There were, in fact, so many defendants that they had to use the jury box to seat them all. When we came in (the proceedings are public; we were told that there are often immigrant-rights activists there, but today there was only us) they were seated already. The two US marshals watching over them were aided by three Border Patrol agents, another sign of the system being stretched thin: we were told (again by the prosecutor) that more and more marshals were being kept from their normal duties of following up on domestic abuse and outstanding warrants in order to serve in Streamline proceedings, and even that wasn't enough; the three green-uniformed Border Patrol were there also watching over the defendants (if anyone can explain to us how this is legal, please do).

As simultaneous translation headsets were passed out (everyone but two spoke Spanish), we heard and then saw that the migrants wore handcuffs, shackled to a chain around their waists, requiring that their headsets be put on by the marshals/Border Patrol. As groups of 5 were called up to the microphones in front of the judge, we became aware that the migrants were also shackled at the ankles. This is apparently mandatory for all defendants in a criminal trial, due to the often dangerous nature of the crimes, and, in the case, the fact that the migrants outnumbered their keepers 12 to 1. The only eligibility requirement for Streamline is having entered the US unlawfully (as hundreds if not thousands do each day); no previous record of any kind--crime, having crossed before--is necessary to be arrested and tried as a criminal.
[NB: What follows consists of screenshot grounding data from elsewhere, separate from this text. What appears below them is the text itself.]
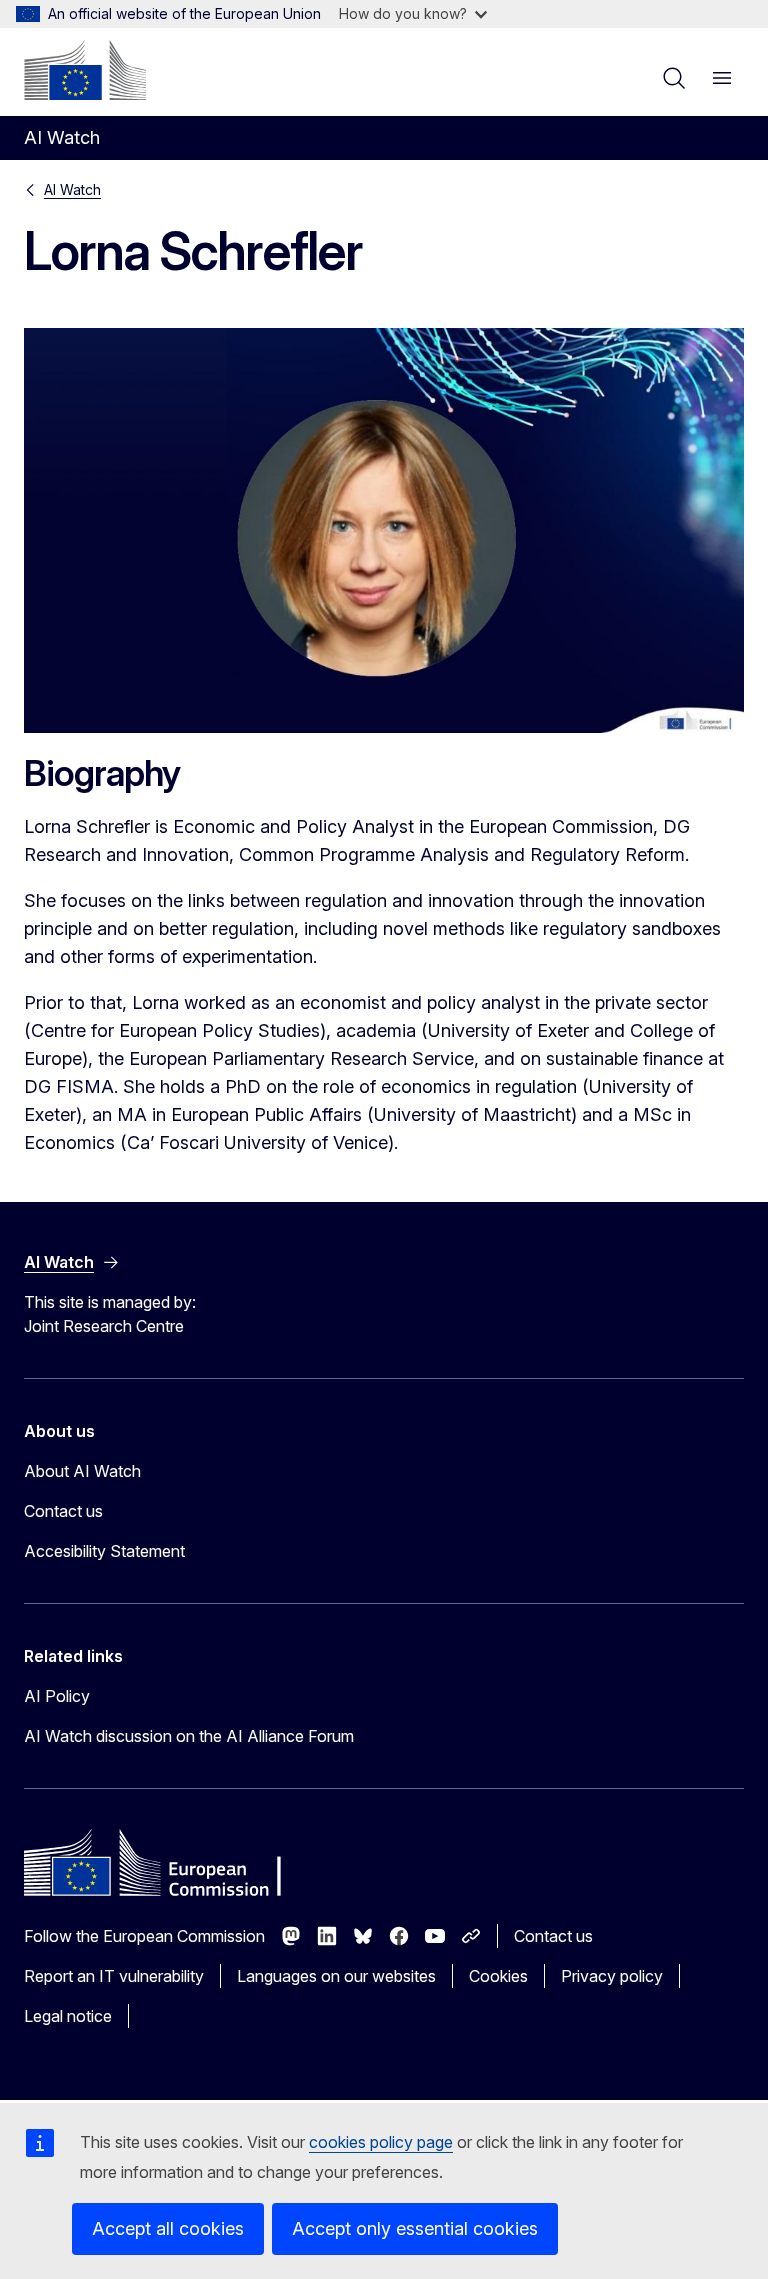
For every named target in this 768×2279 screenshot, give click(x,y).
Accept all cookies (168, 2228)
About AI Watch (82, 1471)
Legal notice (68, 2016)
The proceedings took a long time--3 hours, with about 10 minutes being spent on each group of 5. That 10 minutes was used to inform the migrants of the rights they were entitled to by being on US soil, but had waived either by signing a plea agreement prior to this sentencing and/or pleading guilty to the charges brought against them. The same 10 minutes recurred over, and over, and over; everyone answered correctly, since to answer otherwise is to go to regular court, which means more serious charges are brought and you spend more time in jail while awaiting trial. We also spoke to a public defender after the proceedings, and were told that in the half-hour or so they get with each defendant, they counsel them to plead guilty as the lesser of two evils.

The seriousness of that extra time in jail was made especially clear in the 2 instances (out of 62) when a migrant answered Yes to the question Do you have anything else you'd like to tell the court? Then, the repercussions of this silly government formality in real peoples' real lives was made explicitly apparent.
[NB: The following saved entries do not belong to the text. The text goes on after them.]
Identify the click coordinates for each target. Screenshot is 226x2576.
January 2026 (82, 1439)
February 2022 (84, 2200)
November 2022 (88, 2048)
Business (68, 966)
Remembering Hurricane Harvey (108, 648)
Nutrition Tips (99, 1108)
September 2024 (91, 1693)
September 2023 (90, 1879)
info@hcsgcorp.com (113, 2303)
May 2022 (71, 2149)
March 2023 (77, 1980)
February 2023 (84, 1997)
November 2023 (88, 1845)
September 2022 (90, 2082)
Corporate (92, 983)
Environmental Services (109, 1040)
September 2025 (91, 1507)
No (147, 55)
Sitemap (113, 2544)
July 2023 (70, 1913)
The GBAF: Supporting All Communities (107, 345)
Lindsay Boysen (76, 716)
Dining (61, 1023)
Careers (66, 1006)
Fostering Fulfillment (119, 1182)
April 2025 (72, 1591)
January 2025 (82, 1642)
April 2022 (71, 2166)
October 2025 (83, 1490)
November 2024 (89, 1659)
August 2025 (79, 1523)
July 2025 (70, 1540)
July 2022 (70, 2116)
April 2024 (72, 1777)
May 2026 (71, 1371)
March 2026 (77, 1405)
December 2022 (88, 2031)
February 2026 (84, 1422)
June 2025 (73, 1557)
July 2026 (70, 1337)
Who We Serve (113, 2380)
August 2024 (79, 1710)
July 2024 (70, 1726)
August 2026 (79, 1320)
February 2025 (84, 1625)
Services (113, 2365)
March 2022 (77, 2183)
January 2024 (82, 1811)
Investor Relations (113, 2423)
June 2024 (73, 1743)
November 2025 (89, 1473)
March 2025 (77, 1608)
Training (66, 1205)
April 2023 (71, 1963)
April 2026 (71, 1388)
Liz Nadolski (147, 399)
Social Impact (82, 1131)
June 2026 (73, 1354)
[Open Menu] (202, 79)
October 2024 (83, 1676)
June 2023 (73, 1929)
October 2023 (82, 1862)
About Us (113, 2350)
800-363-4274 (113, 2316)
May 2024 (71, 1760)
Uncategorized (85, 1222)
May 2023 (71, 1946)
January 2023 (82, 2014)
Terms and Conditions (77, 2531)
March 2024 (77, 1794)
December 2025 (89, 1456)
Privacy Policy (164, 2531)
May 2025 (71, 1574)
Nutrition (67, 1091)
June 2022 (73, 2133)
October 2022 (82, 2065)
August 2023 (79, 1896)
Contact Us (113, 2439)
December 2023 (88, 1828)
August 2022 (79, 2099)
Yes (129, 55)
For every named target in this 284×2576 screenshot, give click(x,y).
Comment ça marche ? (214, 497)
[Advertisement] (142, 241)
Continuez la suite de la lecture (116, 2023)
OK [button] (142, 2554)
A woman (one of four) asked for her sentence be reduced from 65 days in jail--she's a single mother with a child who is about to be 3 years old has health problems. The child was getting care through Medicaid in Florida, where they lived; she went back to Mexico because her brother died. She asks if her sentence could be reduced because her child is sick, and she's a single mother. The judge says that there is nothing he can do: she signed the plea agreement for 65 days, if it is broken, the government is under no obligation not to charge her with a felony, instead of only the misdemeanor she and everyone else there is getting. She says ok and is escorted out by the marshal. One man's lawyer took this opportunity to also ask for a more lenient sentence, 10 days in jail instead of 60: he said his client had been in the US for 12 years, with kids and a wife here, with no record of crime or deportations. He added also that his client and his wife both work in the fields, making $350 per week. When asked if he had anything to say, the migrant said that if he's allowed, he will go to Mexico and not try to come back anymore. Something about his situation was different, and the judge approved the 10 day sentence.

There's little doubt that almost every migrant in the room had a similar story, illustrating the absurdity of assigning a criminal charge. It also reveals the inaccuracy of conceptualizing the trip north as a choice, and migrants as job seekers rather than economic refugees; Operation Streamline demonstrates the results of this seemingly subtle misconception.